As more agencies make the move to authorizing optics, CZ is providing the complete duty-ready solution for the modern officer.

The concept of a Red Dot Sighted (RDS) pistol is not new. They’ve been winning competitions since before many Police Officers were even born. The reason that they’ve taken so long to reach the holsters of working cops is because there was a trade off in technology versus affordability and portability. As RDS technology progressed, we slowly got to the point where the RDS were portable enough and affordable enough to become a viable duty option. As far as effectiveness, that was never an issue.

As a long time law enforcement instructor, I’ll take whatever edge I can to make my students better, and the RDS mounted pistol takes the vast majority of officers and makes them demonstrably more effective after a dedicated but brief training cycle. It’s not something to jump into half-assed, but given an intelligently planned training cycle, I’ve seen the vast majority of students and officers I’ve trained make huge leaps in their ability to not only increase the speed at which they shoot, but also improve their accuracy and decision making. Police officers rely on their ability to gather and process information, and an RDS makes it easier to do that by allowing officers to move their focus from the front sight to the threat.

With the glut of RDS equipped duty ready sidearms reaching holsters recently, there’s several things about the CZ P10F that give it an advantage over its competition. The first, and most important in my opinion, is that it still has the best stock striker trigger available. You’ll notice I said stock, and not “out of the box”. There’s a reason, and that’s because much like a 1911 trigger, the P10 trigger needs some break in time, usually right around 200 rounds in my experience. 200 rounds for a great trigger is a small price to pay when you consider that the vast majority of departments do not allow modification of trigger parts, which is pretty much necessary to bring all of the other striker triggers available up to the P10’s level. Another consideration when talking about the P10 is its relatively low bore axis and the fact that with the CZ engineered Optics Ready cut-out, the mass of the slide and optic stay much lower and closer to the shooters hands, reducing the amount of muzzle-flip experienced when the slide reaches the terminus (end) of its rearward movement. This really comes into play when shooting the P10 quickly and on multiple targets, and the advantage of the low bore axis and RDS on the Optics Ready P10F is apparent when comparing the gun to some of the competition out there.
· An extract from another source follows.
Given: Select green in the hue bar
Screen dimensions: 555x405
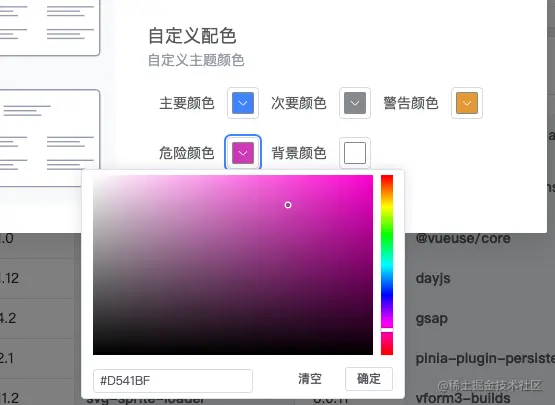Looking at the screenshot, I should point(387,234).
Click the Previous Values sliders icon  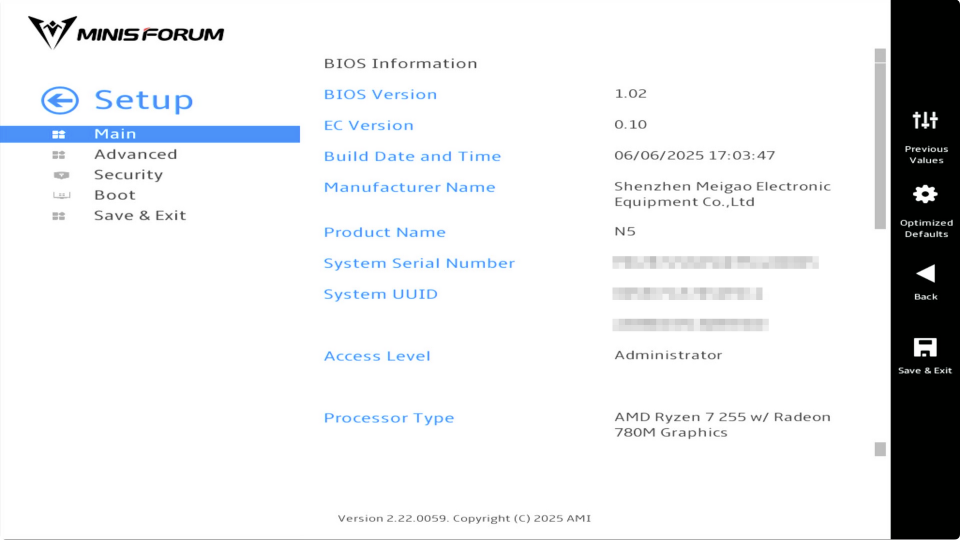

I also want to talk about the grip and grip angle of the pistol. The modular grip of the pistol has several backstraps that are easy to swap out, but unlike some of the other swappable backstraps, these actually make a difference because they alter the distance that the shooters trigger finger has to move without making the grip feel like a 2 X 4. Sub-par ergonomics can be trained around, provided the pistol is of good quality, but when you combine the ergonomics and functionality of the P10 series of guns, you have a pistol that is very easy to train recruits on. The curve of the backstrap and the depth of the “tang” of the pistol also allow the shooters hand to easily acquire a firing position on the pistol while in the holster, especially if the shooter is using one of the common Safariland duty holsters. With many pistols, the novice shooter will grasp too low on the stocks as they draw the pistol and then struggle to acquire a good firing grip while trying to line up the sights. Being able to acquire that firing grip early and consistently is a tremendous advantage. The generous P10F grip also houses a magazine with a 19 round capacity, giving the shooter 20 rounds on board without a reload, which is also a good thing. I’ve never advocated a spray and pray mentality, but in all of the gunfights I’ve been in, I’ve never once thought to myself “Gee, I wish I didn’t have this many bullets.”

The age of the pistol mounted RDS is here, and within a few years, we will see another generational shift, just like we saw when recruits transitioned from revolvers to semi-autos, and the only one carrying revolvers were the old timers. There times when being “old school” is a good thing, this isn’t one of those times. Old eyes love the dot, don’t let your ego get the better of you. My agency is in the middle of planning the transition right now, and if everything lines up the way that I hope, it will be the P10F with an optic riding in my holster.